В тридцатых годах прошлого века Воскресенский окончил тот же Петербургский педагогический институт по первому разряду и, получив золотую медаль, был отправлен в Германию.
Глава гиссенской химической школы Либих, как он сам впоследствии рассказывал Менделееву, получил в лице Воскресенского наиболее талантливого ученика, которому «все давалось с легкостью, который на сомнительном распутье сразу выбрал лучший путь». Об этом Менделеев написал в биографии Воскресенского.
Германские химики недаром многозначительно переглядывались при упоминании этого имени. Для развития химии много дали его первые блестящие исследования некоторых типов веществ, получивших широкое применение в быстро развивавшейся германской науке и технике. От Воскресенского ждали еще и еще. Однако через два года он уехал в Россию, и с тех пор его имя почти не появлялось ни в одном из журналов, публиковавших первые сообщения о новых работах. Оно ярко сверкнуло только раз, в связи с открытием состава яда, сходного с кофеином и содержащегося в какао. Это возбуждающее в небольших дозах вещество Воскресенский назвал теобромином. Больше он не публиковал ничего заметного. Не лень и не беспечность были тому причиной.
Воскресенский оставил готовую его всячески обласкать заграницу и вернулся в родную страну. В России в то время только закладывались первые химические заводы, хотя у России был Ломоносов. Традиции русской химической науки жили в университетах. География ранней русской химии – это география университетских центров.
Воскресенский, так же как и его современник, выдающийся русский химик Зинин, начинал путь почти в одиночестве. Оба они ощущали себя центрами зарождения отечественной химической науки.
Один камень может вызвать лавину. Сдвигаясь с места, он увлекает два других, те сдвигают следующие, и скоро грандиозный поток камней грохочет по ущельям. Для того чтобы процесс создания русской химической школы разрастался подобно такой лавине, одному Воскресенскому приходилось читать химию и в университете, и в педагогическом институте, и в институте путей сообщения, и в инженерной академии. Постепенно отбирались ученики: продолжатель дела родоначальника русской физической химии Ломоносова Н. Н. Бекетов, Н. Н. Соколов, Д. И. Менделеев и многие другие, впоследствии любовно называвшие неповоротливого толстяка Воскресенского «дедушкой русской химии».

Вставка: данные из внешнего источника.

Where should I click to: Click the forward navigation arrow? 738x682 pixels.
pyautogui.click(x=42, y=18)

«Дедушка» угадывал таланты с проницательностью большого ученого, каким он, несомненно, и был, и растил их с терпением и страстью крупного педагога. Менделеева роднила с ним бродившая в обоих неистощимая закваска жизнерадостности. «Другие говорили часто о великих трудностях научного дела, – писал Менделеев, увековечивая память своего учителя, – а у Воскресенского мы в лаборатории чаще всего слышали его любимую поговорку: «Не боги горшки обжигают и кирпичи делают». Воскресенский, как и Остроградский, больше всего ценил в своих воспитанниках живую мысль[2].

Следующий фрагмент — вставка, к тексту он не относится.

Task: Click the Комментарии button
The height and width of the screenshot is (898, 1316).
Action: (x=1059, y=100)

Именно об этом – о собственных исследованиях, о своем участии в раскрытии самых глубоких тайн природы – под влиянием Воскресенского мечтал Менделеев. У него была уже даже собственная маленькая программа дальнейшей работы. Вернее, не программа, а как бы главное устремление, перечень основных вопросов, которые он хотел бы природе задать. Все эти вопросы относились к области химии.